8. Do not allow the leaving party to become a new set of patients. Plan and prepare for likely contingencies.
Organizing the Rescue Team
1. Assessment of time required and time of day. Will this be a night rescue? How long will the evacuation take? Will there be darkness and lighting considerations? How physically demanding will the operation be, and how often will rescuers need to be rotated for rest? The answers will influence resource requirements and may indicate that additional resources must be called in from farther away.
2. What are the current weather conditions at the rescue location, and what is the forecast?
3. When did the accident occur? Do we know the exact location, or is this a SAR?
4. Number of known and potential patients. How many patients are there? What are the supposed injuries? How many people are in the party? How well prepared are they? Does anyone in the party have medical expertise? When the potential of additional patients becomes a reality, the number of rescuers needed increases, and other stresses emerge. A new sense of urgency arises, and there is a need for triage, more equipment, more time, and more resources for evacuation. Additional potential patients must be anticipated.
5. Scope and magnitude of wilderness influence. Is the incident 100 yards from a vehicle access point or several miles into the backcountry? If the rescue will take place on high-angle terrain, is the best evacuation route from the top or bottom of the slope or cliff?

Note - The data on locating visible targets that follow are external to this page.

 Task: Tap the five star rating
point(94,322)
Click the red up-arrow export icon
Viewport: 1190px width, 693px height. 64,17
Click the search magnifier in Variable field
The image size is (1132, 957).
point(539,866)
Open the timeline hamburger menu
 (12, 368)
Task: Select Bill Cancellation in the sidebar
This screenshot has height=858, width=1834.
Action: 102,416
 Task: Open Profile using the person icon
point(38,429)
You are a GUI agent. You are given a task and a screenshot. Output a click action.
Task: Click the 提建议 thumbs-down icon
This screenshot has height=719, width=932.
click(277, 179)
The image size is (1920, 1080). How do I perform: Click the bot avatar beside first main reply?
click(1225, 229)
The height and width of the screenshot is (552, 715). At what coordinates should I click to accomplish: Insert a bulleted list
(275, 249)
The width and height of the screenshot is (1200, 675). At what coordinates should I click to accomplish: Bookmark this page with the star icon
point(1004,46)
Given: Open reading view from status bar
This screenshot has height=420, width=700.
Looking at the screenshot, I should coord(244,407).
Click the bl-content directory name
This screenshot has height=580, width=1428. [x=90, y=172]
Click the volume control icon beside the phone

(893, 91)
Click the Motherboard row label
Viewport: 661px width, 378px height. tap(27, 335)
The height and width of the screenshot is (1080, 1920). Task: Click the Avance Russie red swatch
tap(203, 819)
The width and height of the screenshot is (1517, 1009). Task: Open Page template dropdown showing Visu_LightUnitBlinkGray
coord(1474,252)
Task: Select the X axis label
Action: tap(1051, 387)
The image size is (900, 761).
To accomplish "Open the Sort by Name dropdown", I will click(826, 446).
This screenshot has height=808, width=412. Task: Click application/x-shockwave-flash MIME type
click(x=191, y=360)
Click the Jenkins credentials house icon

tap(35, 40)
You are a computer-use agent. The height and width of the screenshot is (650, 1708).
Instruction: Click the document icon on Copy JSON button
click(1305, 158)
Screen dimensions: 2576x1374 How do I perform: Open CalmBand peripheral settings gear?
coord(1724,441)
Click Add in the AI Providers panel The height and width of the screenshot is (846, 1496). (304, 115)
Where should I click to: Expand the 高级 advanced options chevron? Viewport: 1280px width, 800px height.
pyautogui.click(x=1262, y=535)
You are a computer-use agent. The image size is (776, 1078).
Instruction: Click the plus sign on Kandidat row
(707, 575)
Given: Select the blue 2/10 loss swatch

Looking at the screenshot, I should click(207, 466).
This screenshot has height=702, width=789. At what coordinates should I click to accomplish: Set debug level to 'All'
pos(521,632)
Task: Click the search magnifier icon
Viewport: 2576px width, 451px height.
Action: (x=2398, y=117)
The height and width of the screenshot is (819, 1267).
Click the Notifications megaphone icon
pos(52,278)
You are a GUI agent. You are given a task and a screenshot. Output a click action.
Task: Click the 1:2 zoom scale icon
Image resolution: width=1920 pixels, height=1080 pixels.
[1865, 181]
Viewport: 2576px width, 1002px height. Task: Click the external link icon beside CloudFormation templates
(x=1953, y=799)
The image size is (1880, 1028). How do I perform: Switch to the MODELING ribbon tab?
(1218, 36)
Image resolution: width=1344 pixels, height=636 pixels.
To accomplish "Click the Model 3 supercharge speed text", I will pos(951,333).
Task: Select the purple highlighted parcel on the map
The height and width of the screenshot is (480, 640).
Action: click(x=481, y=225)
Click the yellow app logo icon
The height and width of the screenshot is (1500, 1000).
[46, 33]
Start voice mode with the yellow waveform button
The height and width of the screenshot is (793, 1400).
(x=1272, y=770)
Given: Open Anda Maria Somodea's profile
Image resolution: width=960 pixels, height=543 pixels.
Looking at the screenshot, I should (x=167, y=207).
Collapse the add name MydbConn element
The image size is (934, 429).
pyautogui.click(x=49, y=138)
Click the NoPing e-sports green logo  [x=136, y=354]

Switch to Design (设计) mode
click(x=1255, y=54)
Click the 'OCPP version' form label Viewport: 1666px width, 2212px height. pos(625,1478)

6. Scope and magnitude of technical rescue considerations. Is it high angle? How technical? What are the anchor points, rock types, etc.? The scope and magnitude of the incident will affect the type and number of resources requested.
7. Assessment of personnel needs. Given the time and work to be done, will changing shifts be a consideration? Is it necessary to keep responders available for a second incident in the area? Are there sufficient resources within the organization, or will external resources be required? If multiple agencies are involved, are radio frequencies coordinated?
8. Dedicating all resources in a given area to one incident requires consideration in advance. Prearranged agreements with nearby agencies (mutual aid agreements) can be useful in staffing a large incident or for backup in case of another call.